• **Task requirements**:
Look through the entries below and extract exactly the lines from the one containing "Where should I click to: Click the size" through the one containing "This screenshot has width=664, height=589.", ends included.
**** Supplied records
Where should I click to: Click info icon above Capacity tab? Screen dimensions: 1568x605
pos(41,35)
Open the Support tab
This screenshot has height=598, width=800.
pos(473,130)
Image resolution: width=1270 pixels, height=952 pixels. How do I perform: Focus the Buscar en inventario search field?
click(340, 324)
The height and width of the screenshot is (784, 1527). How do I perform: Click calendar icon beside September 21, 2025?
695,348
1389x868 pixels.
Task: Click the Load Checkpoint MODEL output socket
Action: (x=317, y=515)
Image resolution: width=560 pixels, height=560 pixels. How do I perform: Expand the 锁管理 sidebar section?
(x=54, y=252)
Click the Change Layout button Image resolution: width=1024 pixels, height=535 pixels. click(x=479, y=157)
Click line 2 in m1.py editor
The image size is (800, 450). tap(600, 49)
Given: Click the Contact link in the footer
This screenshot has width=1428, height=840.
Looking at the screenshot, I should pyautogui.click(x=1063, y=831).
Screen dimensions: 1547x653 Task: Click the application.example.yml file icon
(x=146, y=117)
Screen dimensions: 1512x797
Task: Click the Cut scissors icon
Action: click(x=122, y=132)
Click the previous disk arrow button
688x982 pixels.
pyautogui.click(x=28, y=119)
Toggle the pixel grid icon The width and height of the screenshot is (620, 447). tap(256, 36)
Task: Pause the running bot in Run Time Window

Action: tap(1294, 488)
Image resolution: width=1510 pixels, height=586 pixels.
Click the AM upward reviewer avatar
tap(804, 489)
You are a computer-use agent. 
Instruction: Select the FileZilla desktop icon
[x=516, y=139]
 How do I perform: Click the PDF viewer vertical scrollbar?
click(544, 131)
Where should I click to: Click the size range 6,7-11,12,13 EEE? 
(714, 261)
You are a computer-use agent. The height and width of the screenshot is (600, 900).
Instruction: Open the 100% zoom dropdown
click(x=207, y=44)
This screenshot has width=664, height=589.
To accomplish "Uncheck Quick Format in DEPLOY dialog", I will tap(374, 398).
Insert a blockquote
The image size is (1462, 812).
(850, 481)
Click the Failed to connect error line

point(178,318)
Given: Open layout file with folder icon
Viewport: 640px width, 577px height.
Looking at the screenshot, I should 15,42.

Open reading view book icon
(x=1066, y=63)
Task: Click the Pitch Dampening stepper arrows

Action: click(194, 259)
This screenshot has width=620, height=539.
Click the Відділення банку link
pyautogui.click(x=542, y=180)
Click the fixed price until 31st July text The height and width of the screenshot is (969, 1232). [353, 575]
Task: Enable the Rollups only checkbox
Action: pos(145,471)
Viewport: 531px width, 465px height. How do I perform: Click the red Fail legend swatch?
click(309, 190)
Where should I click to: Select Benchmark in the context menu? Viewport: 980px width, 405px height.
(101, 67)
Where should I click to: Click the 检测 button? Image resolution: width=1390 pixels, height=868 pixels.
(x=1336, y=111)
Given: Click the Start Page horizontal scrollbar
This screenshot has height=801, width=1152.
********
• **Exercise response**:
Where should I click to: Click the size range 6,7-11,12,13 EEE? 
(714, 261)
You are a computer-use agent. The height and width of the screenshot is (600, 900).
Instruction: Open the 100% zoom dropdown
click(x=207, y=44)
This screenshot has width=664, height=589.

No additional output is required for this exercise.